AMACIMIZ İNSANLARA ÖZÜNÜ HATIRLATMAK

“Kadim Anadolu kültürünü, mekanik dünyaya boğdurmamak için küçük bir direniş noktasıyız.” diyen Kenan Yavuz, müzeyi kurma amaçlarını şöyle anlatıyor: “Betona boğulan mekânlar yerine Anadolu’nun geleneksel dokusunu savunmak, mekânların, hatıraların ve geleneklerin yok oluşuna karşı bir direniş oluşturmak, gençlerin ve çocukların Anadolu kültürünü tanımasını sağlamak en temel amacımız. Bölgeye sosyal alanda olduğu gibi ekonomik anlamda da katkı sağlamak istiyoruz. Ayrıca; devlet kurumları ve sivil toplum kuruluşları ile ortak projeler geliştirmek, metropollere nesne haline dönüşen ve yok olan insanı, özne olmasını sağlayacak bir mekân olmak, değişmemesi gereken güzelliklerimizi toplumsal hafızamızda diri tutmak, dijital dünyanın kölesi olma yolunda hızla ilerleyen insanoğluna ‘dur’ diyerek ‘Yanlış yoldasınız, yaradılışın ve hayatın anlamı bu değil’ demek istiyoruz.” 

YAŞAYAN MÜZE 

Müze, ziyaretçilerine bölge kültürünü deneyimleyerek yaşamalarına da imkân sağlıyor. Böylece ziyaretçiler müzeyi gezerken kendilerini aile ortamında hissediyor. Arzu edenler tandır yakıp ekmek pişiriyor, sinema gecelerinde açık havada film izleyebiliyor, kütüphanede kitap okuyabiliyor, mescitte namaz kılabiliyor, su değirmeninde un öğütebiliyor. Köy meydanında inşa edilen geleneksel sanatların icra edildiği dükkânlar ise geçmişe bir yolculuk havası içinde sohbet imkânı sağlıyor. Ağız barı geleneği de burada yaşatılıyor.  

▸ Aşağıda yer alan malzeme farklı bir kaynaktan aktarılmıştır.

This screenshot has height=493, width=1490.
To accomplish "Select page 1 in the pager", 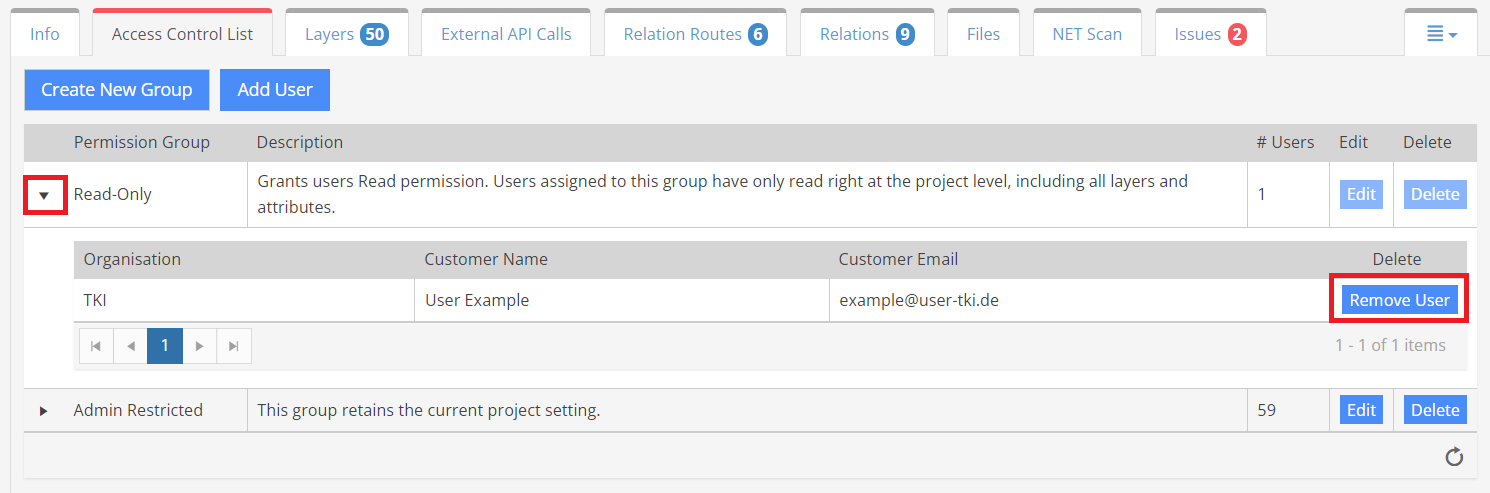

KONAKLAMA TESİSİ YAPILACAK

Müze alanında çalışmalar sürüyor. Gelecek projeleri içerisinde Selçuklu mimarisi ile inşa edilecek “HAN” tip bir konaklama tesisine başladıklarını dile getiren Yavuz, “Tesis, bölge taşı ile inşa edilecek. Böylece bir turizm destinasyonu olacak ve Bayburt’un geneline yayılan bir turizm faaliyetler bütününün parçası olacağız. Butik otelin ismi köyümüzün eski ismi olan Loru olacak ve müze ile entegre iç dizaynı da müze olacak” diyor ve ekliyor: “Şimdiye kadar hiçbir kurum veya kişiden destek almadan müzemizi inşa ettik. Kurduğum Kenan Yavuz Kültür Vakfı ile kurumsallaşmayı ve mali sürdürülebilirliği sağladık. Aile şirketlerimizin ana sözleşmelerine Vakıf’a gelir aktarma zorunluluğu koyduk.”